Accordingly, plaintiffs' claim that Second Circuit precedent permits an award of monetary relief in a case such as this is completely devoid of support. Plaintiffs have not cited, nor has this Court discovered, any appellate case decided after Seminole Tribe that upholds a claim for a tax refund on grounds of ERISA preemption against an Eleventh Amendment challenge.

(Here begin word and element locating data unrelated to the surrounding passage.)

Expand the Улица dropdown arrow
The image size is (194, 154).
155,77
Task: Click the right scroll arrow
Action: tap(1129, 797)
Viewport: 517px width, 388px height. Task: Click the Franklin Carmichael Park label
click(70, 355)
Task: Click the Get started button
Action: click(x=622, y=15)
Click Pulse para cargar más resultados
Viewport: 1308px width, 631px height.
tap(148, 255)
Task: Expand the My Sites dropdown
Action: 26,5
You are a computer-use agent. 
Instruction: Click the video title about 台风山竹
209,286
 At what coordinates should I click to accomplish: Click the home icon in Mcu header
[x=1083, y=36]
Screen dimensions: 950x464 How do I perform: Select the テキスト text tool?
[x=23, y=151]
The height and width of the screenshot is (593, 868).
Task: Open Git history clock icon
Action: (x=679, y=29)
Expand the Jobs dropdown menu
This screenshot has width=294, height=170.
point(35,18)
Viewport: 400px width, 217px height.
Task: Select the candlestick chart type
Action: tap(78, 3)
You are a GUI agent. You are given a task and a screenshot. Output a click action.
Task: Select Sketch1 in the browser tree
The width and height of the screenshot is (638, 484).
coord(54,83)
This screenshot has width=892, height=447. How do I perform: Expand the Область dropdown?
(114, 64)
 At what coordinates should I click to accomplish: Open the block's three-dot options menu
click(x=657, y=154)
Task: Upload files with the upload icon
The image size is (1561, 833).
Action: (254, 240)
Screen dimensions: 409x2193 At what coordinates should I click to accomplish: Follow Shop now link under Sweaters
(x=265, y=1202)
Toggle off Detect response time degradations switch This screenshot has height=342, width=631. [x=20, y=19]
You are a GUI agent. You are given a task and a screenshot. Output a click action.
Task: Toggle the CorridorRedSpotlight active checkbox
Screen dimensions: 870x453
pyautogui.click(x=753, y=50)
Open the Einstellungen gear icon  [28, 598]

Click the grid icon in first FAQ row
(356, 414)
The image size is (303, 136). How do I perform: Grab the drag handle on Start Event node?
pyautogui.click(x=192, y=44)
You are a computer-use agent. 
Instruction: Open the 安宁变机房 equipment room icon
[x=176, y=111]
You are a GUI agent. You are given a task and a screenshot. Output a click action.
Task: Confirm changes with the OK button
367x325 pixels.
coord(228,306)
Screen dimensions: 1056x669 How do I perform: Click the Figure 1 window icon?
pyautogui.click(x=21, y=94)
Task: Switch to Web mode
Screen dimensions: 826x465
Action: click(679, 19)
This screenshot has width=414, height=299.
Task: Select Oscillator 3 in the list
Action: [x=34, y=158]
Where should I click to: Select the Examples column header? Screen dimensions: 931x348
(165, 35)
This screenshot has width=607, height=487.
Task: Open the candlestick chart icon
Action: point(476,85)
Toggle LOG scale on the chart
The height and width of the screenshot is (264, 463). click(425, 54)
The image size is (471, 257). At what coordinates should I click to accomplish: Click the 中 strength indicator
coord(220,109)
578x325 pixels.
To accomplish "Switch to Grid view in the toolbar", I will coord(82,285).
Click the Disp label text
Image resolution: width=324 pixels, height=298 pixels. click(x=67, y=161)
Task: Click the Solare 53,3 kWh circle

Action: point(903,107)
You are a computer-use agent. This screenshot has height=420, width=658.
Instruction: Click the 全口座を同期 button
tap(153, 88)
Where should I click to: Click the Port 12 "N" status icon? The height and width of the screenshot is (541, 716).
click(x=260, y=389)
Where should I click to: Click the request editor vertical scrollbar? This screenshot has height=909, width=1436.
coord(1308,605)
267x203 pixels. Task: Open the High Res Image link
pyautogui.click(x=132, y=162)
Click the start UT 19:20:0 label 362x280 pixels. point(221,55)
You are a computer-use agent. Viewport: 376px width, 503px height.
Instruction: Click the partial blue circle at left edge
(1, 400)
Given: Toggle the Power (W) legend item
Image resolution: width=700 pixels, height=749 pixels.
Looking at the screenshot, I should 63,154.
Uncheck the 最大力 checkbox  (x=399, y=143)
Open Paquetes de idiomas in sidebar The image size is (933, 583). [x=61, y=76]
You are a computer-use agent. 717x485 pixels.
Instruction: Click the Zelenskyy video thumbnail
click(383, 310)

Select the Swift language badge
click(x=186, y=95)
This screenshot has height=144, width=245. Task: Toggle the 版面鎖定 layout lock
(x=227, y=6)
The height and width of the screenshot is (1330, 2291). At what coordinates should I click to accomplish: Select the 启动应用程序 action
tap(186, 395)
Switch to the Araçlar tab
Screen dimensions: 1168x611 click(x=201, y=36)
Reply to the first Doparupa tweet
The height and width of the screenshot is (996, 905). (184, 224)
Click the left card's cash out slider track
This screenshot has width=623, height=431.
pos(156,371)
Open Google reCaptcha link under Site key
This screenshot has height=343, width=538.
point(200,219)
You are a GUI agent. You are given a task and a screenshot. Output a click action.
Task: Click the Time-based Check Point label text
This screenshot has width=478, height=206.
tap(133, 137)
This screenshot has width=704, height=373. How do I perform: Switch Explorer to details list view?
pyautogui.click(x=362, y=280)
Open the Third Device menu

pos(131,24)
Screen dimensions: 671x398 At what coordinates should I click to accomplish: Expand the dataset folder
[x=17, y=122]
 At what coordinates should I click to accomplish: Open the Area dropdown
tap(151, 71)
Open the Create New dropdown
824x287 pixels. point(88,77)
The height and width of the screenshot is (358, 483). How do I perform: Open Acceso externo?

The only case cited by plaintiffs that plausibly can be said to support their position is the pre-Seminole Tribe decision inE-Systems, Inc. v. Pogue, 929 F.2d 1100 (5th Cir. 1991). InE-Systems, a panel of the Fifth Circuit affirmed a judgment that "enjoined the collection of the tax and directed a return of the monies wrongfully received" on grounds that ERISA preempted the challenged state tax. Id. at 1101. The panel noted that the defendant had raised both the Tax Injunction Act and the Eleventh Amendment as bars to jurisdiction in the case. Id. However, the court did not discuss the Eleventh Amendment at all, devoting its entire discussion of jurisdiction to the Tax Injunction Act. The more thoughtful decisions of the Sixth Circuit in Thiokol and the Seventh Circuit in Darne expressly reject the authority ofE-Systems, see 987 F.2d at 381-82; 137 F.3d at 488, and this Court joins them in declining to follow it.
CONCLUSION
For the reasons stated, the defendants' motion to dismiss is granted to the extent that plaintiffs' claim for monetary relief in the form of a tax refund is dismissed. In all other respects, the motion is denied.SO ORDERED.